Work task: In the entries below, find the line with "Given: Click the 22:30 last bus time" and print exactly every line from there up to and including the line with "The height and width of the screenshot is (731, 1024).", with no other lines.
Records supplied section start
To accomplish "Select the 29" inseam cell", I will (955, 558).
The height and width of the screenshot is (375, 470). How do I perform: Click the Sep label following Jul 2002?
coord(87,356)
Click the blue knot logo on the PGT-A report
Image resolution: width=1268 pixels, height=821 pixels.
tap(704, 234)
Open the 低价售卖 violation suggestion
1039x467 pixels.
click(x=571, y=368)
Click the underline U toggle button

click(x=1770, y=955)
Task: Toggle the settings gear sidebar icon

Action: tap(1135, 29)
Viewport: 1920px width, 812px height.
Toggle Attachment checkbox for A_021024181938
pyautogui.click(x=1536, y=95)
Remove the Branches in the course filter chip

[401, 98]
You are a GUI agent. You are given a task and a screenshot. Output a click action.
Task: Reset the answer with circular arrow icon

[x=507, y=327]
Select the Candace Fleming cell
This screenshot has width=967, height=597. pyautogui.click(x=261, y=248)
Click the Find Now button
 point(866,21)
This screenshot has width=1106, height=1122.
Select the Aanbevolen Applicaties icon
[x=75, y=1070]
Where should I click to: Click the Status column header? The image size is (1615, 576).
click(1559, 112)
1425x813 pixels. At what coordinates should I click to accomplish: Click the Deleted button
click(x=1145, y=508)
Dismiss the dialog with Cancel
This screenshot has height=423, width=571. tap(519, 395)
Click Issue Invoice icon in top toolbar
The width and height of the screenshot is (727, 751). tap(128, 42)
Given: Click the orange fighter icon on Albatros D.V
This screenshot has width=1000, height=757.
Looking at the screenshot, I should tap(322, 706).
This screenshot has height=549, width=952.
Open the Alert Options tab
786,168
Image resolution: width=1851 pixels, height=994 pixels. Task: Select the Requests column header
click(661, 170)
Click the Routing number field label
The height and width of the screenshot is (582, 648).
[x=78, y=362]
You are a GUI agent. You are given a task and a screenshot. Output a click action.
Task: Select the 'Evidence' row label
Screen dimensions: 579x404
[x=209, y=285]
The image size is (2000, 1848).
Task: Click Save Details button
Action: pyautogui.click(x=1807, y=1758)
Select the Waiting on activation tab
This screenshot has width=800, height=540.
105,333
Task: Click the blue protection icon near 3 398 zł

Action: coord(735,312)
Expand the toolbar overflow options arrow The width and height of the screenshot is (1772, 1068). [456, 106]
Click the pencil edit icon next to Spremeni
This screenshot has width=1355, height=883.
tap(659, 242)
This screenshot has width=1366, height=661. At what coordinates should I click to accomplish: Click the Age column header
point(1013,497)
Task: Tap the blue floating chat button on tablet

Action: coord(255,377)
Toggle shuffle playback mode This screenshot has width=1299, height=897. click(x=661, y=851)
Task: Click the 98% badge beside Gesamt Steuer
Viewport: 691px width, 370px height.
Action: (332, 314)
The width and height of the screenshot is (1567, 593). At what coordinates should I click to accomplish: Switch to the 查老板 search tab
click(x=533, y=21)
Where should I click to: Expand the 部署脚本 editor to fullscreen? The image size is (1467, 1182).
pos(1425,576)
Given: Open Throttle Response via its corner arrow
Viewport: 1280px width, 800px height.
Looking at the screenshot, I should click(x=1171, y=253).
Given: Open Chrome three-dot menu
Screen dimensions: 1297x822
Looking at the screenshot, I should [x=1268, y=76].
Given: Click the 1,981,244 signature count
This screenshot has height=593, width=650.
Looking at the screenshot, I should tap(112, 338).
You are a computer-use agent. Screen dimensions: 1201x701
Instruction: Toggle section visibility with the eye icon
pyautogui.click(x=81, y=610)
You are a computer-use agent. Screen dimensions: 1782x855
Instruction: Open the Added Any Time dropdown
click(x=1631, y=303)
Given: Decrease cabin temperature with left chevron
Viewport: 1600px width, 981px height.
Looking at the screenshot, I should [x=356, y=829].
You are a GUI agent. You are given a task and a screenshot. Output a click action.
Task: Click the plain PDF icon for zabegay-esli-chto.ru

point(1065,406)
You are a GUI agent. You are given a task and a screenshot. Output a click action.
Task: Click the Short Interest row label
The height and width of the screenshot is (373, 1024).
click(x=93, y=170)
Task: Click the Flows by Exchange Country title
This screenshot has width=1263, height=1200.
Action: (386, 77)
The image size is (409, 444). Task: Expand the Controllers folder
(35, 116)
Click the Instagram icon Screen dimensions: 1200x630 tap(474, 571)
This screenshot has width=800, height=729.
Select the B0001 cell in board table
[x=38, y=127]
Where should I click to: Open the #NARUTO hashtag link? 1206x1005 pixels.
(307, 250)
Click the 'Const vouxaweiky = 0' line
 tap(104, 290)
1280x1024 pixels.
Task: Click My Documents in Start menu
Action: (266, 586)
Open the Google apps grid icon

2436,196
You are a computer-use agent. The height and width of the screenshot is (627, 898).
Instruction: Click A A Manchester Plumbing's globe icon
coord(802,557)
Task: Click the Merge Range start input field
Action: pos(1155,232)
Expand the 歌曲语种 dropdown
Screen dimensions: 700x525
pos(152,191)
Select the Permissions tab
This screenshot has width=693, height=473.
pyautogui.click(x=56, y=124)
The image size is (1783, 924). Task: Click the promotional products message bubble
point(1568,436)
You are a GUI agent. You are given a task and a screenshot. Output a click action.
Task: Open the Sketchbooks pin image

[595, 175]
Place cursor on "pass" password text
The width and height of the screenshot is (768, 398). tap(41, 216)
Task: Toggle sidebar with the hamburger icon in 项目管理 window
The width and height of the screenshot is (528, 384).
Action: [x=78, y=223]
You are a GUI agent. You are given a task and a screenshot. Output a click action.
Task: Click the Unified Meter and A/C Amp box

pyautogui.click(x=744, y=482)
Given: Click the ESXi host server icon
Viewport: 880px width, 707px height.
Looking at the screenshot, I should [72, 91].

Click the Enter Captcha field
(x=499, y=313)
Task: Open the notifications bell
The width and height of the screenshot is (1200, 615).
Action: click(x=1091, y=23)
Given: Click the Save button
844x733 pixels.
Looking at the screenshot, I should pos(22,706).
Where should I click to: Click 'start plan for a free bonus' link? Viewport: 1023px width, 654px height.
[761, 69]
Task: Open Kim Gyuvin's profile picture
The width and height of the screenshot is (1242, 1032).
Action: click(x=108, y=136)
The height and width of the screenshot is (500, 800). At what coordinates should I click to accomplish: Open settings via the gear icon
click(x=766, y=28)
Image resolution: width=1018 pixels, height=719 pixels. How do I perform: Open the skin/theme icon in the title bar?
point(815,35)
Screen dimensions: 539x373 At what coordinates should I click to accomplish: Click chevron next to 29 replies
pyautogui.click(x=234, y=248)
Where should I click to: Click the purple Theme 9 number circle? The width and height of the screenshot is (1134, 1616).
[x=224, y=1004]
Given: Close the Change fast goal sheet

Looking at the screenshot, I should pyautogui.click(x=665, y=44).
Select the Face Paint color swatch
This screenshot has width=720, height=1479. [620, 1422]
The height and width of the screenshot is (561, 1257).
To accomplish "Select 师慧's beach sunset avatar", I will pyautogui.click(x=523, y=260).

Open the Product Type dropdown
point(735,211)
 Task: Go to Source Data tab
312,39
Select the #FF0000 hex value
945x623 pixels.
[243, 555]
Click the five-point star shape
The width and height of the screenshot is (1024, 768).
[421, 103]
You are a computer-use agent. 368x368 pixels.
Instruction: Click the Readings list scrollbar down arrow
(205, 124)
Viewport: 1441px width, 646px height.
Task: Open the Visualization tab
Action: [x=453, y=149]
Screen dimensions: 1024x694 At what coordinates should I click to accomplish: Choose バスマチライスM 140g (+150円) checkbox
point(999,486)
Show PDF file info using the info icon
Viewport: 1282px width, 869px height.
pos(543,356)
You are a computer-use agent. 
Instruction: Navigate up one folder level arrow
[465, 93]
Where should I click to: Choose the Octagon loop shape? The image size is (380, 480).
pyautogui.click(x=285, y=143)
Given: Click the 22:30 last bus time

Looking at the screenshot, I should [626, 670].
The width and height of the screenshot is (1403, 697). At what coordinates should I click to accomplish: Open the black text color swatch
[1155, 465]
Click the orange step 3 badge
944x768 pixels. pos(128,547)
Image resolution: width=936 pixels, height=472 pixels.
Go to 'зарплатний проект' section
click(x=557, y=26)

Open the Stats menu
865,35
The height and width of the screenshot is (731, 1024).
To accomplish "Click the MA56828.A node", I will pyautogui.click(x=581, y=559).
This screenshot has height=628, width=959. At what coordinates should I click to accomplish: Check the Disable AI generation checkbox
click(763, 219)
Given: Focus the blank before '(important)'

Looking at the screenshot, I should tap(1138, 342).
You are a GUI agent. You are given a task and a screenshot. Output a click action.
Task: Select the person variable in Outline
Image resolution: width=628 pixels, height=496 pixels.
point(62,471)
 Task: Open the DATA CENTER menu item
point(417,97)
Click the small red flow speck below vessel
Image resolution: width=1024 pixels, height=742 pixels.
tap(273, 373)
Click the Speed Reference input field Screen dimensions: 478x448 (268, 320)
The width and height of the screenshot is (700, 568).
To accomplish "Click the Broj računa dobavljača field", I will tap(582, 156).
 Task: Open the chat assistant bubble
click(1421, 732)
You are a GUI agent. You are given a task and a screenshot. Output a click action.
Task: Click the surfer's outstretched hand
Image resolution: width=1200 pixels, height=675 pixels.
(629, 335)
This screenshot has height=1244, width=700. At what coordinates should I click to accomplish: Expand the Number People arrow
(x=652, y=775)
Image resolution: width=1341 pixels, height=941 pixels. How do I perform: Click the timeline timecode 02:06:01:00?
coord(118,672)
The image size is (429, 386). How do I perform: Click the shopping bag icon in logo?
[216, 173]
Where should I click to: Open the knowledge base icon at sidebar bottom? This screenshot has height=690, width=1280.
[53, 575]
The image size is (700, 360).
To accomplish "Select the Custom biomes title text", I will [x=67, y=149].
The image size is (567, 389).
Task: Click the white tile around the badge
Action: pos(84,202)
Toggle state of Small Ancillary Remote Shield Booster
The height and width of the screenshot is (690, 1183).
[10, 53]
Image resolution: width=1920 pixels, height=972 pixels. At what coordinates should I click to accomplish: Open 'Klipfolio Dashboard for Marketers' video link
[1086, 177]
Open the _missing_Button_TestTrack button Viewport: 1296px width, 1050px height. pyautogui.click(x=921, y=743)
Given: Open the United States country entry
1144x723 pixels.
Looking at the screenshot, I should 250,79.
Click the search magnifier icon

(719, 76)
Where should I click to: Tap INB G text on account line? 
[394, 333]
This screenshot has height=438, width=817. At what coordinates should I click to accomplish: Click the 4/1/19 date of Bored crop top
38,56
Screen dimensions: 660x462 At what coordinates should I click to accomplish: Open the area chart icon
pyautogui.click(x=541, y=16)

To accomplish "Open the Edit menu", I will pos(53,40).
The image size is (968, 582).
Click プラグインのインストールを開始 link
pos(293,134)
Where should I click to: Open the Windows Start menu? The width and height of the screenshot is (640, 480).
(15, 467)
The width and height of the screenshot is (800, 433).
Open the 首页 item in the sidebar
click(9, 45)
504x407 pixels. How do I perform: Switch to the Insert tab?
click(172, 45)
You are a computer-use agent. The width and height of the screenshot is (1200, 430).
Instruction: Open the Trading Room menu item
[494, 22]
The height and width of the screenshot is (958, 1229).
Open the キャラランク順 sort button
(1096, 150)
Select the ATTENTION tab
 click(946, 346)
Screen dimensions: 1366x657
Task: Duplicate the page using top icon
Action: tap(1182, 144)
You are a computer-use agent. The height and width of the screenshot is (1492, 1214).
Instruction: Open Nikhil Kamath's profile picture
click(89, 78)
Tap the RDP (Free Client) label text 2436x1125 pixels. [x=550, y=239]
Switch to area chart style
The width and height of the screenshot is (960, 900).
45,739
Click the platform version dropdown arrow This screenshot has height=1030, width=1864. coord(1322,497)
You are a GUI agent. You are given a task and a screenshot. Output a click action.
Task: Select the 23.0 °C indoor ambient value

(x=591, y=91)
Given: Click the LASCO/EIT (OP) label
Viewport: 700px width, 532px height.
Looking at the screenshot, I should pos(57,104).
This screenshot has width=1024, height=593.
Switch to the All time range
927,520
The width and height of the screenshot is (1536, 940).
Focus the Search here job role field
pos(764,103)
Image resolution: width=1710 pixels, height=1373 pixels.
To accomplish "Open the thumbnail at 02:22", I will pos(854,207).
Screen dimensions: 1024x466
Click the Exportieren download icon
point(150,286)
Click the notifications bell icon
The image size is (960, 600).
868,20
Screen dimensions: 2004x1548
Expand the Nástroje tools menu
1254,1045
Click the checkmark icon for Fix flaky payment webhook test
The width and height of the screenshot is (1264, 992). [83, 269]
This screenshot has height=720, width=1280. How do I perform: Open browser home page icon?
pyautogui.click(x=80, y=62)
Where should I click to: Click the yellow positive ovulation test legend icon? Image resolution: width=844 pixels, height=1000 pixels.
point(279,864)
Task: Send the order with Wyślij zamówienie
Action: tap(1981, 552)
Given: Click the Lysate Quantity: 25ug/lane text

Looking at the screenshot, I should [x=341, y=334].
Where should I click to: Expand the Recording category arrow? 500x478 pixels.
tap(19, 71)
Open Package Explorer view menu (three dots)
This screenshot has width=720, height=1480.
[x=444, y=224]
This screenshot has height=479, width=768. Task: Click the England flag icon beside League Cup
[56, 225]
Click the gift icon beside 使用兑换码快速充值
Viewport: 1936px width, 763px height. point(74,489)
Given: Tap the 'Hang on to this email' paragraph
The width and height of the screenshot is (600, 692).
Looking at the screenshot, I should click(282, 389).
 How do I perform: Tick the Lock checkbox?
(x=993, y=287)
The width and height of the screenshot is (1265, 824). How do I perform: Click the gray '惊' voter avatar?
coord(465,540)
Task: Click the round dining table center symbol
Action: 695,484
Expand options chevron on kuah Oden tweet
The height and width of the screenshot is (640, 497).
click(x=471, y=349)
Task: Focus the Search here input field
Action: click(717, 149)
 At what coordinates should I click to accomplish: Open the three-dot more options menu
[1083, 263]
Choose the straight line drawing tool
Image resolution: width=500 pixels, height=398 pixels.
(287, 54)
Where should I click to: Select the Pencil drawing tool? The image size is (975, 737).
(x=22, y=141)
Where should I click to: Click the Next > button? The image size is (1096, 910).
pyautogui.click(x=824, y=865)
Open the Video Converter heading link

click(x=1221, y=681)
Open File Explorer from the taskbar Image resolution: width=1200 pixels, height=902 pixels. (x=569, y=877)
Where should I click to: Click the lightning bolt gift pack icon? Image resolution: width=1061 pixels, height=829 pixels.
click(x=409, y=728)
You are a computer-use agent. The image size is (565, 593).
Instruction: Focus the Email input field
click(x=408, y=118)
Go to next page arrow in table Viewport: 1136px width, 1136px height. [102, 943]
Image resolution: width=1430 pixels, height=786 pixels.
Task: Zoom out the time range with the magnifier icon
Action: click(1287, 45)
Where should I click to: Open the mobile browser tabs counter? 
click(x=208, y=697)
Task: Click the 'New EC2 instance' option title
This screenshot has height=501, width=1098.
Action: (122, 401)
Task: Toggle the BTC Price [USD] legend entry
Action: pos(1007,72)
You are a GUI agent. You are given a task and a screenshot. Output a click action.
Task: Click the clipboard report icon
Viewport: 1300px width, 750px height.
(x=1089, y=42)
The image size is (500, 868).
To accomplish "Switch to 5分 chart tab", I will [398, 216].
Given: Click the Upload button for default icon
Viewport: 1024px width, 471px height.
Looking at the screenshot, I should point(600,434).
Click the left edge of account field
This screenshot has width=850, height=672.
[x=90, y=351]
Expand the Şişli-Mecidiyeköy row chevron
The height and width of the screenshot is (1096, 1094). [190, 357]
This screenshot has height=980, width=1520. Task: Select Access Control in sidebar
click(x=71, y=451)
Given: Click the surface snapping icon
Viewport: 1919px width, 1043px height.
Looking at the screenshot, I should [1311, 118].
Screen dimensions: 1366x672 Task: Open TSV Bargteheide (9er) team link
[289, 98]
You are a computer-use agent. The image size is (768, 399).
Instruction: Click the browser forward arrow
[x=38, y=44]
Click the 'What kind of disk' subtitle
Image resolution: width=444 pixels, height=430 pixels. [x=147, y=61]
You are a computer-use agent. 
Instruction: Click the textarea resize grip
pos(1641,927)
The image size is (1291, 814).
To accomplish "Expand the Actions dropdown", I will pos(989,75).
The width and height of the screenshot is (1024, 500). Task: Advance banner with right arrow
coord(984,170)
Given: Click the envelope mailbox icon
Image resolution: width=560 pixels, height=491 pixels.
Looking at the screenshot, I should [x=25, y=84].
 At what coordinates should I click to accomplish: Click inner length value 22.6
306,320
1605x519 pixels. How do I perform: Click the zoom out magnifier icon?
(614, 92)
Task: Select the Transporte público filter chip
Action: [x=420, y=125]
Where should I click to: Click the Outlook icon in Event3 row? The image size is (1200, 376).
Records supplied section end
Reply to the exercise:
Given: Click the 22:30 last bus time

Looking at the screenshot, I should [626, 670].
The width and height of the screenshot is (1403, 697). At what coordinates should I click to accomplish: Open the black text color swatch
[1155, 465]
Click the orange step 3 badge
944x768 pixels. pos(128,547)
Image resolution: width=936 pixels, height=472 pixels.
Go to 'зарплатний проект' section
click(x=557, y=26)

Open the Stats menu
865,35
The height and width of the screenshot is (731, 1024).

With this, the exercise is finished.